◆ **WRITTEN PROBLEM**
Transcribe the records below verbatim, beginning with the first line of the records and ending with the line that contains "pyautogui.click(x=39, y=433)", including both of these lines.

◆ **THE DATA**
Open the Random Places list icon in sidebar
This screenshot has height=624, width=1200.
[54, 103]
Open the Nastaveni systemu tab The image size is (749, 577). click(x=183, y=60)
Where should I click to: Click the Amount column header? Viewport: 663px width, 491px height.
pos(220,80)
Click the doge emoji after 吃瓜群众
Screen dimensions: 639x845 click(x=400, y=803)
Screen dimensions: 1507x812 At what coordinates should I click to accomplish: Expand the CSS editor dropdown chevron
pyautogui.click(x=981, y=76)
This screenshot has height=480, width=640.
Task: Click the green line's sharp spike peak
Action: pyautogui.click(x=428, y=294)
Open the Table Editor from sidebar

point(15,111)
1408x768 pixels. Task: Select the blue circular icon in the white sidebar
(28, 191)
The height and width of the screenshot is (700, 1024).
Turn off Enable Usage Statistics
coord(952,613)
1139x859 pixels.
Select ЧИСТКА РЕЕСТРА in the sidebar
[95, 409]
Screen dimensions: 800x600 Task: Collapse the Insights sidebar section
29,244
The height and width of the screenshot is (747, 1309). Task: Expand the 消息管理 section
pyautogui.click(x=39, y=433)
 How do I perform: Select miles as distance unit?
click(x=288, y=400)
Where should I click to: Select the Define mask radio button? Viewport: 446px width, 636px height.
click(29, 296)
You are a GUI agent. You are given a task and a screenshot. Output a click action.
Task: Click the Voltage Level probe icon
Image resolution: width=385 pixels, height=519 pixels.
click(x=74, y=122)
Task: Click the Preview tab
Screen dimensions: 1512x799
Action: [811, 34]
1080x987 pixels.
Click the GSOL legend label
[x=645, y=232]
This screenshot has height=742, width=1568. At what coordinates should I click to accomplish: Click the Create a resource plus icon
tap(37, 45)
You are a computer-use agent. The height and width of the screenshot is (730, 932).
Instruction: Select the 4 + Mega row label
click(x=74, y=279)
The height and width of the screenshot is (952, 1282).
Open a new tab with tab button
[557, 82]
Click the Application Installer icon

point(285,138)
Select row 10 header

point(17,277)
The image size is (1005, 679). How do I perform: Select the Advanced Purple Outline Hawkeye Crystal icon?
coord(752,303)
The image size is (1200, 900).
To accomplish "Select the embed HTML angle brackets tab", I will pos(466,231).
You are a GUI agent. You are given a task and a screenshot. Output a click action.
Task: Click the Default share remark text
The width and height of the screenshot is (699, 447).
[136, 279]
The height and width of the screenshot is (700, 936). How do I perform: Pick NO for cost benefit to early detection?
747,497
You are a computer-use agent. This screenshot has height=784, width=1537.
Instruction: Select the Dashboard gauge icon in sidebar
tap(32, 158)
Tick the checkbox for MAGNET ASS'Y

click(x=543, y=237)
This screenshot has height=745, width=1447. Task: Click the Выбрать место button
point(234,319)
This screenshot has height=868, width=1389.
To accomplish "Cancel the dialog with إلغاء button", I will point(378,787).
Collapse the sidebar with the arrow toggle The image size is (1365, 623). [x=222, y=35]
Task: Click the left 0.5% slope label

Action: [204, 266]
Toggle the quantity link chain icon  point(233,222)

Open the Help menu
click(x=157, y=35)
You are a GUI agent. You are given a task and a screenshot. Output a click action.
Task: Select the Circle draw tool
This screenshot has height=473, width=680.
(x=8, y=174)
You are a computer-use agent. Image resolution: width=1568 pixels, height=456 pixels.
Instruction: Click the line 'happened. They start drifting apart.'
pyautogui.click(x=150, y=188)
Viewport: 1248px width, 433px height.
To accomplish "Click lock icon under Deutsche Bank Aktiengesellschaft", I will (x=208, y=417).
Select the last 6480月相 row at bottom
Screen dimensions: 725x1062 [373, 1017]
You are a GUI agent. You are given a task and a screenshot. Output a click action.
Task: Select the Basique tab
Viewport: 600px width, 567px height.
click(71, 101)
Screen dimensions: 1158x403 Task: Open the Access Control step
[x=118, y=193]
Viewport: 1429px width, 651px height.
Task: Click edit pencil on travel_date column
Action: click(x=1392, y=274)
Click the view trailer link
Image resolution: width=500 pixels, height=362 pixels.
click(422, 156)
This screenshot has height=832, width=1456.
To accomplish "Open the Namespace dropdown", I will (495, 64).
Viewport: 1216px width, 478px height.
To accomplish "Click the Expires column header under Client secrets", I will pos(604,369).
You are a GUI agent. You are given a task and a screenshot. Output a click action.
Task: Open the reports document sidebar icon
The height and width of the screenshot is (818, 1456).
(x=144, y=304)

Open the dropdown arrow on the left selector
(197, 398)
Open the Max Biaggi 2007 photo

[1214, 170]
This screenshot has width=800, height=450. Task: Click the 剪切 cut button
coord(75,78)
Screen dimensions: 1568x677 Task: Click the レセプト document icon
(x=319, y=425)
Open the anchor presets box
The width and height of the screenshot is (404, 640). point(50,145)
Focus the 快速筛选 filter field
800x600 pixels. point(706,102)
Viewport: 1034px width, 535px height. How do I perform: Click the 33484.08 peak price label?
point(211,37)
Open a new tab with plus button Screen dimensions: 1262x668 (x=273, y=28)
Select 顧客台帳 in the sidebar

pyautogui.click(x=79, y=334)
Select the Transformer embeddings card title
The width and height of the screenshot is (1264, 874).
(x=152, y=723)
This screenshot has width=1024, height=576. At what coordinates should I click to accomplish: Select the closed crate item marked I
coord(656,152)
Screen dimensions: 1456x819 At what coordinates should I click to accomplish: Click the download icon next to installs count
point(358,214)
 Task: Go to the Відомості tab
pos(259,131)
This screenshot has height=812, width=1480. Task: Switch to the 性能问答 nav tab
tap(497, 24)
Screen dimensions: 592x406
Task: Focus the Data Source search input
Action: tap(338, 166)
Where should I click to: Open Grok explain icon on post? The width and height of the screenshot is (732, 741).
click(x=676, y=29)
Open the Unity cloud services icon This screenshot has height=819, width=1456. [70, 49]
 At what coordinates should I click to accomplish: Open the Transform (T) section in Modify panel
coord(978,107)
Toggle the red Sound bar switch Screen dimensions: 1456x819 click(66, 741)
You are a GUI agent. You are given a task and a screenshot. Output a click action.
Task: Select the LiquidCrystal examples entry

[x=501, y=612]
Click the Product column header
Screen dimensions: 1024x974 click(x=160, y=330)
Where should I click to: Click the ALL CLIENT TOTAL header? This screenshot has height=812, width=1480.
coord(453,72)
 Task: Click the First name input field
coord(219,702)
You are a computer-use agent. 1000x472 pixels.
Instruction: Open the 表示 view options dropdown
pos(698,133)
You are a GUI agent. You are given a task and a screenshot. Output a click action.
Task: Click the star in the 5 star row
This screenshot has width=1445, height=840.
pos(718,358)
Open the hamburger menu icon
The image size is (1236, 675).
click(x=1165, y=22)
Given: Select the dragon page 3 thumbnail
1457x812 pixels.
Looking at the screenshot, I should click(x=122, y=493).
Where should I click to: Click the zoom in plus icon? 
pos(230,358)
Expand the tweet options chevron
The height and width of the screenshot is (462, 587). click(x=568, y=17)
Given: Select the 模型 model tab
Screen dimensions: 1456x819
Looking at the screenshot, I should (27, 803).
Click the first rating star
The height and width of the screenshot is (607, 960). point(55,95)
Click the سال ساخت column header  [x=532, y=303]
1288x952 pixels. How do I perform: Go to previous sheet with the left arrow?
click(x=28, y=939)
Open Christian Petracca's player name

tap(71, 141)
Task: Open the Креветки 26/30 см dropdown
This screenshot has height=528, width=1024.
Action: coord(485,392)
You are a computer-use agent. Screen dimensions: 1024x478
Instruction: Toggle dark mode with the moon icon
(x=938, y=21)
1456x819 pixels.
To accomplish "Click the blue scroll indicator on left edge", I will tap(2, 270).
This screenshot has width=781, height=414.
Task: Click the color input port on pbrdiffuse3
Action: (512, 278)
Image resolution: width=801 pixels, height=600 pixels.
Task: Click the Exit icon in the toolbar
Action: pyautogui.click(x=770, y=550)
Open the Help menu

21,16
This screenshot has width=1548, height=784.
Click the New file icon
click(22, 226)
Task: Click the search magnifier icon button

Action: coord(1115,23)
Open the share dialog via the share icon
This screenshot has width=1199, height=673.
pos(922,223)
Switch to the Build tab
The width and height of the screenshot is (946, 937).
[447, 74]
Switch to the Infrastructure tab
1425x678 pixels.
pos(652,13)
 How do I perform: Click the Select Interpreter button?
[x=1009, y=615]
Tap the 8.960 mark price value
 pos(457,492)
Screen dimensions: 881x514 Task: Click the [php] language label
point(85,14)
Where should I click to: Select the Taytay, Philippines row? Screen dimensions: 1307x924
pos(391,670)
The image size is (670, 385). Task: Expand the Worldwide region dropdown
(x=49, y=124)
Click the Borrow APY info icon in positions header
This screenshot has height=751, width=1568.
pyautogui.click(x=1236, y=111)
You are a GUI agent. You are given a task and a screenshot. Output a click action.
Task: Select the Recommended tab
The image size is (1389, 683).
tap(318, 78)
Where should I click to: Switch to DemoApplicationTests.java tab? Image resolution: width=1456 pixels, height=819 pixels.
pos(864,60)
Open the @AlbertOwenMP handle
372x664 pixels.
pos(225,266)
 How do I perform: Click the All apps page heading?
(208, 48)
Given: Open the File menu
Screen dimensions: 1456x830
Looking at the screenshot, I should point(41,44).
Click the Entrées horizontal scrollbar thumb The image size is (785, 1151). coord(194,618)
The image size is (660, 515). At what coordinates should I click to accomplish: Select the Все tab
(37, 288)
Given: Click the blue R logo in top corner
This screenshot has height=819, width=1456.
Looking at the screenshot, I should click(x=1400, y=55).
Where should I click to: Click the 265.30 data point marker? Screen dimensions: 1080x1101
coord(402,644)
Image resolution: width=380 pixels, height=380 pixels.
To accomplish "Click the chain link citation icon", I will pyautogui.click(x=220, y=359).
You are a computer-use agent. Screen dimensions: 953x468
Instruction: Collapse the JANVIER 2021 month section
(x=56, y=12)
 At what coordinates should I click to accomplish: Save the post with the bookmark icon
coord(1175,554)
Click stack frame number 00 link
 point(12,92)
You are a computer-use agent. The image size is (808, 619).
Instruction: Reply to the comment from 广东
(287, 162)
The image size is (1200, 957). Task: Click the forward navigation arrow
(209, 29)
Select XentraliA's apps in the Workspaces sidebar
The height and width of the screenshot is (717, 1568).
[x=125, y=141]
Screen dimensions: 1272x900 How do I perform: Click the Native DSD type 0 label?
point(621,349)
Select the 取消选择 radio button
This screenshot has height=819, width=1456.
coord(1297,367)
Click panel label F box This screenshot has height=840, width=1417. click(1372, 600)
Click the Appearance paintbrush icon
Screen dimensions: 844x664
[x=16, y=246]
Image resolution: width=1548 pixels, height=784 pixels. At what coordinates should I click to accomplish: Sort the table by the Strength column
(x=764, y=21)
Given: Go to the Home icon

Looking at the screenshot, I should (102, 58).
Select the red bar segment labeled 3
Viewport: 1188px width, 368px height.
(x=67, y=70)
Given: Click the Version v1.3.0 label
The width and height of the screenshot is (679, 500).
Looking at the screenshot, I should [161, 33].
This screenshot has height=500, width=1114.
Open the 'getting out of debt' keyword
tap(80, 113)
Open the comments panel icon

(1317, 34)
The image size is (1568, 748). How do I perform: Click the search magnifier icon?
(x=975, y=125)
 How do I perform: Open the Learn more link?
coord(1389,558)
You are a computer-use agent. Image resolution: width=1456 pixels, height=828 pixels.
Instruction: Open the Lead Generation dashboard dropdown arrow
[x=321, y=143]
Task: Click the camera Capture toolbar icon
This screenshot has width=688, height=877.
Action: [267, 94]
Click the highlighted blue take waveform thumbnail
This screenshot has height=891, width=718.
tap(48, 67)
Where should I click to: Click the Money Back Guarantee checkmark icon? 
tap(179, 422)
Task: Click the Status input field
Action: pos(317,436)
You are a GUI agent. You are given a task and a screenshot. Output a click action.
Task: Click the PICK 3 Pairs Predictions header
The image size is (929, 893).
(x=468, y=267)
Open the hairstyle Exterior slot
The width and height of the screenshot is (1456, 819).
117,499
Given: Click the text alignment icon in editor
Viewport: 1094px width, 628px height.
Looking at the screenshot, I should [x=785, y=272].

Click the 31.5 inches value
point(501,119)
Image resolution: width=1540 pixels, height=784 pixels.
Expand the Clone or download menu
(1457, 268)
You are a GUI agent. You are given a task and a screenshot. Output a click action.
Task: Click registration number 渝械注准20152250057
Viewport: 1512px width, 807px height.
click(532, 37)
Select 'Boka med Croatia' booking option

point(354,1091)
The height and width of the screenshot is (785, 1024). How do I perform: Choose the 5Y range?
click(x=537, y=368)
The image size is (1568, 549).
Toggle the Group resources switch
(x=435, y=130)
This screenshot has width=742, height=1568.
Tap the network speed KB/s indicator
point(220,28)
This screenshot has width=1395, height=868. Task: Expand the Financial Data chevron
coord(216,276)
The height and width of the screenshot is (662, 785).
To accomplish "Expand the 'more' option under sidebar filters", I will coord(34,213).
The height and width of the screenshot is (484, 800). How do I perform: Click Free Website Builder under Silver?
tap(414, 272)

◆ **REPLY TO THE EXERCISE**
Open the Random Places list icon in sidebar
This screenshot has height=624, width=1200.
[54, 103]
Open the Nastaveni systemu tab The image size is (749, 577). click(x=183, y=60)
Where should I click to: Click the Amount column header? Viewport: 663px width, 491px height.
pos(220,80)
Click the doge emoji after 吃瓜群众
Screen dimensions: 639x845 click(x=400, y=803)
Screen dimensions: 1507x812 At what coordinates should I click to accomplish: Expand the CSS editor dropdown chevron
pyautogui.click(x=981, y=76)
This screenshot has height=480, width=640.
Task: Click the green line's sharp spike peak
Action: pyautogui.click(x=428, y=294)
Open the Table Editor from sidebar

point(15,111)
1408x768 pixels. Task: Select the blue circular icon in the white sidebar
(28, 191)
The height and width of the screenshot is (700, 1024).
Turn off Enable Usage Statistics
coord(952,613)
1139x859 pixels.
Select ЧИСТКА РЕЕСТРА in the sidebar
[95, 409]
Screen dimensions: 800x600 Task: Collapse the Insights sidebar section
29,244
The height and width of the screenshot is (747, 1309). Task: Expand the 消息管理 section
pyautogui.click(x=39, y=433)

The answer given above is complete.